Вещей у меня немного. Я из тех страшных людей, кто не купит новое пальто, пока старое не изотрется в пыль, и не поменяет телефон, пока с прежнего можно звонить. Елизавета Дворецкая писала, что мы охладеваем к новой вещи не тогда, когда она приходит в негодность, а тогда, когда заканчивается запасенный в ней потенциал радости. Я примерно понимаю, что она хотела сказать, но у моих обновок потенциал радости сходит на нет почти мгновенно, поэтому я не могу рассчитывать на него.

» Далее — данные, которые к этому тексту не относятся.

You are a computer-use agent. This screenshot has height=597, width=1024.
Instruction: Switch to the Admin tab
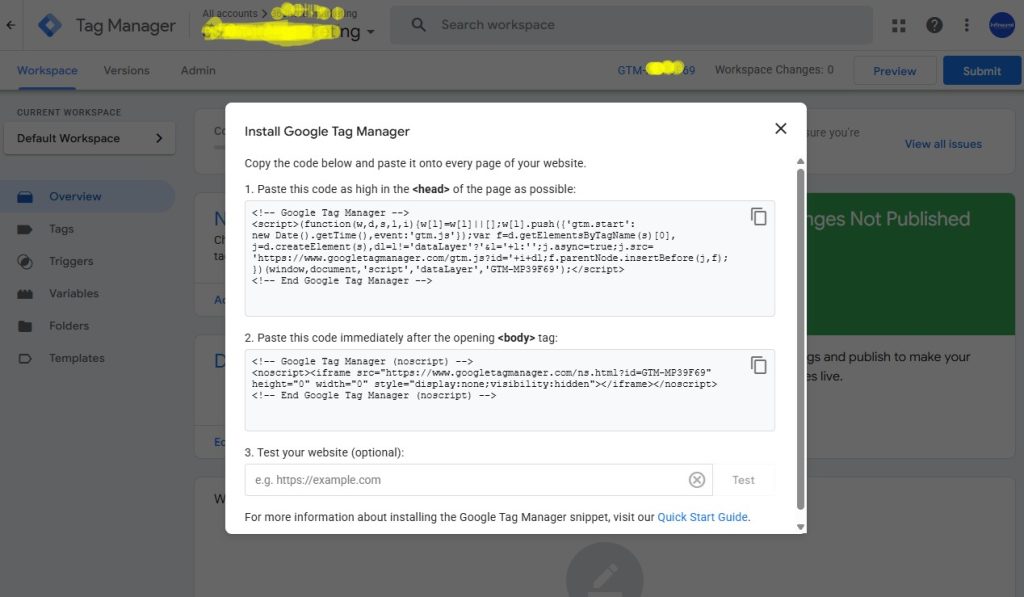coord(197,71)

Я помню каждую вещь, которой пользуюсь: когда и как я ее получила, сколько заплатила и какие забавные и не очень истории с ней произошли. При этом я не сентиментальна и не связываю подарок с дарителем. Разойдемся ли мы — неважно, вещь уже не имеет отношения к другим людям. Я могу вспомнить дарителя, взяв ее в руки, а могу и не вспомнить, если пользуюсь подарком слишком часто.

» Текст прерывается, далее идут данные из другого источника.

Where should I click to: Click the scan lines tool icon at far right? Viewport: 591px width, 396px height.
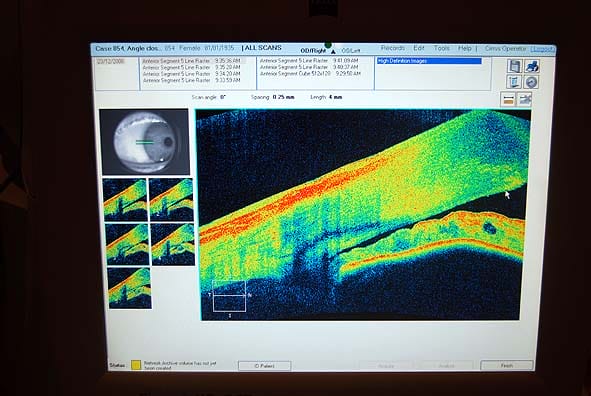coord(525,99)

Я предоставляю вещи право на историю жизни, отличную от моей, и возможность прожить эту жизнь полностью и уйти на покой с почетом. Шлепанцы, которые я надеваю в ванную, индийское платье семидесятых годов, неубиваемая Нокия, третья снизу тетрадь на полке — у каждого из них есть что рассказать о своей жизни, размеренной и спокойной или наполненной приключениями.

Иногда, когда у меня заканчиваются запасы офигительных историй, достаточно бросить взгляд на маркер, бутылку или зарядное устройство, чтобы вспомнить десяток новых.